(Pixel coordinate grounding data)
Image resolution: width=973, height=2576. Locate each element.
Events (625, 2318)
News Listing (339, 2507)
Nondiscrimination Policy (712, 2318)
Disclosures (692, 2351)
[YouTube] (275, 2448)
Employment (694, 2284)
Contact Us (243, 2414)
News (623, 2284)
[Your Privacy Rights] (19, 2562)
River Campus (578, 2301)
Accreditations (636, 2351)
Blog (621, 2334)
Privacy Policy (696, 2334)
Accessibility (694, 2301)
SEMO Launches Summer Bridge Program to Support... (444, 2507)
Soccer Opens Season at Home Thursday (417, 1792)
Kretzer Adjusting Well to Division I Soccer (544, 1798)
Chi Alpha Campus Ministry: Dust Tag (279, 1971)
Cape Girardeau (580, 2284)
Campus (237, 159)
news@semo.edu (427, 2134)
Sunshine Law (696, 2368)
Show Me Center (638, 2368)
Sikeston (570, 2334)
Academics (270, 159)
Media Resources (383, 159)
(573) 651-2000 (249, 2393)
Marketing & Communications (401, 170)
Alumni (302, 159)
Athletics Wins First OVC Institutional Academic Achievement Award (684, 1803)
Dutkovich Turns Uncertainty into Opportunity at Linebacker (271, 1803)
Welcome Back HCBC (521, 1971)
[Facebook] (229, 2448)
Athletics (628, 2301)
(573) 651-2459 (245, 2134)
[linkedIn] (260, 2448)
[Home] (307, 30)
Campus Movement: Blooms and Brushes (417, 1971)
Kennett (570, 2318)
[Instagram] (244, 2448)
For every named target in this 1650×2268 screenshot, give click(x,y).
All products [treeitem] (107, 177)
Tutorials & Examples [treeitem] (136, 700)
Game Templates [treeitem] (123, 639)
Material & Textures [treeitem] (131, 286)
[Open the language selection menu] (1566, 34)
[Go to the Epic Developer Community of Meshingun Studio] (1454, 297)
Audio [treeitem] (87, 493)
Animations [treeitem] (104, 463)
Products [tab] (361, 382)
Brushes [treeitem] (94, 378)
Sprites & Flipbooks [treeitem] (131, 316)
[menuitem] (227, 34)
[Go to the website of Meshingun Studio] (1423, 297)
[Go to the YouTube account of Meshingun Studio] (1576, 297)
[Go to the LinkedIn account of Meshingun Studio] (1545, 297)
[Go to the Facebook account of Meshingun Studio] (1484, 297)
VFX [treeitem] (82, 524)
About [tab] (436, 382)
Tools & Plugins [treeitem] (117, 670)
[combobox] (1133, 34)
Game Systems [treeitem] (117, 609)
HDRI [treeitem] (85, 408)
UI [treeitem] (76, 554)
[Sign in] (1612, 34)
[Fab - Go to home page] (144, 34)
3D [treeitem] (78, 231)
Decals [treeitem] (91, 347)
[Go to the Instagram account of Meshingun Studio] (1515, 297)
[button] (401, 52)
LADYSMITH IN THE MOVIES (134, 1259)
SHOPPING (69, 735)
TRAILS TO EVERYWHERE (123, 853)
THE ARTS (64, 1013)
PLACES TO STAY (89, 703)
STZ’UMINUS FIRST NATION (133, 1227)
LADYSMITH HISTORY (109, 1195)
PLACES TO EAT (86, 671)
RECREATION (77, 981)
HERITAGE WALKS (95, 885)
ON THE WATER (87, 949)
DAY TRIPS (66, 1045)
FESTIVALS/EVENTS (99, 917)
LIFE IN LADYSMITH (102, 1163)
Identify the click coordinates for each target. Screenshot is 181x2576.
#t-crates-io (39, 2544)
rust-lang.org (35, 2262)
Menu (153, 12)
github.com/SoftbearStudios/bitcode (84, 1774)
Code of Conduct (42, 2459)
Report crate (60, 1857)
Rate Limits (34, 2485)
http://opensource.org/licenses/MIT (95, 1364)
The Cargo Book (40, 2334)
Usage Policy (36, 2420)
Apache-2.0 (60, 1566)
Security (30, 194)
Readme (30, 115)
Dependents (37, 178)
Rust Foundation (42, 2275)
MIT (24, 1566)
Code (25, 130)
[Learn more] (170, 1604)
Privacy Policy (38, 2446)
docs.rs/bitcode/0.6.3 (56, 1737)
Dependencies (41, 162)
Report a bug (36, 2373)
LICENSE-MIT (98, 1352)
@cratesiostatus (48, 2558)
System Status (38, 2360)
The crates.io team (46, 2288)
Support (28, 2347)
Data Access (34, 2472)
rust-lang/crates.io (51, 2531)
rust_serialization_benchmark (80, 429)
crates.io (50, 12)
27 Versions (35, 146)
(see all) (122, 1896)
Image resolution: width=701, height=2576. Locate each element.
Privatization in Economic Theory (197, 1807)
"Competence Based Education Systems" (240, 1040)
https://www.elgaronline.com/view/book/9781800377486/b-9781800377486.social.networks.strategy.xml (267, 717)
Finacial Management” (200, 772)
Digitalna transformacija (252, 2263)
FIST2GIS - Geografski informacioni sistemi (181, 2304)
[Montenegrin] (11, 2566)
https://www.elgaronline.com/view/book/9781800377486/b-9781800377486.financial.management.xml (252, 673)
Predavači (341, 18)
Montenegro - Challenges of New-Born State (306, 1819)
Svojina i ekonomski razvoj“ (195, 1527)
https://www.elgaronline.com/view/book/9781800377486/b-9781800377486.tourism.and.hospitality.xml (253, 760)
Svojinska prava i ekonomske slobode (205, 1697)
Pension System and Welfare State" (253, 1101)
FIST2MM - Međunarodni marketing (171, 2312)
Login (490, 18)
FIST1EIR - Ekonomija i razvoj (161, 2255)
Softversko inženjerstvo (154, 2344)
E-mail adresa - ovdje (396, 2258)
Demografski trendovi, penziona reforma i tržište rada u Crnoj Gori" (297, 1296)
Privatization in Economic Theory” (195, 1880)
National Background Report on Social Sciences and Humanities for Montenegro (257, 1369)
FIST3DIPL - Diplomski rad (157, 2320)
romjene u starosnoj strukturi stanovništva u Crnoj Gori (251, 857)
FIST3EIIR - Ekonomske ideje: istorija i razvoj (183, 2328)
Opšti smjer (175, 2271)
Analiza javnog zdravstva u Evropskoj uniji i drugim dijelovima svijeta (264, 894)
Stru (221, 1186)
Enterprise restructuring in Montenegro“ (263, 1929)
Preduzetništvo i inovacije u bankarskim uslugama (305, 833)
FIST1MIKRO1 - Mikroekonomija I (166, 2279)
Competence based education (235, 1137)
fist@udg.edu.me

## YOUR INSTRUCTIONS
Please transcribe the lines from the one containing "Login (490, 18)" through the last line of the records. Include both ends and nothing else.

## REPLY TO THE TASK
Login (490, 18)
FIST1EIR - Ekonomija i razvoj (161, 2255)
Softversko inženjerstvo (154, 2344)
E-mail adresa - ovdje (396, 2258)
Demografski trendovi, penziona reforma i tržište rada u Crnoj Gori" (297, 1296)
Privatization in Economic Theory” (195, 1880)
National Background Report on Social Sciences and Humanities for Montenegro (257, 1369)
FIST3DIPL - Diplomski rad (157, 2320)
romjene u starosnoj strukturi stanovništva u Crnoj Gori (251, 857)
FIST3EIIR - Ekonomske ideje: istorija i razvoj (183, 2328)
Opšti smjer (175, 2271)
Analiza javnog zdravstva u Evropskoj uniji i drugim dijelovima svijeta (264, 894)
Stru (221, 1186)
Enterprise restructuring in Montenegro“ (263, 1929)
Preduzetništvo i inovacije u bankarskim uslugama (305, 833)
FIST1MIKRO1 - Mikroekonomija I (166, 2279)
Competence based education (235, 1137)
fist@udg.edu.me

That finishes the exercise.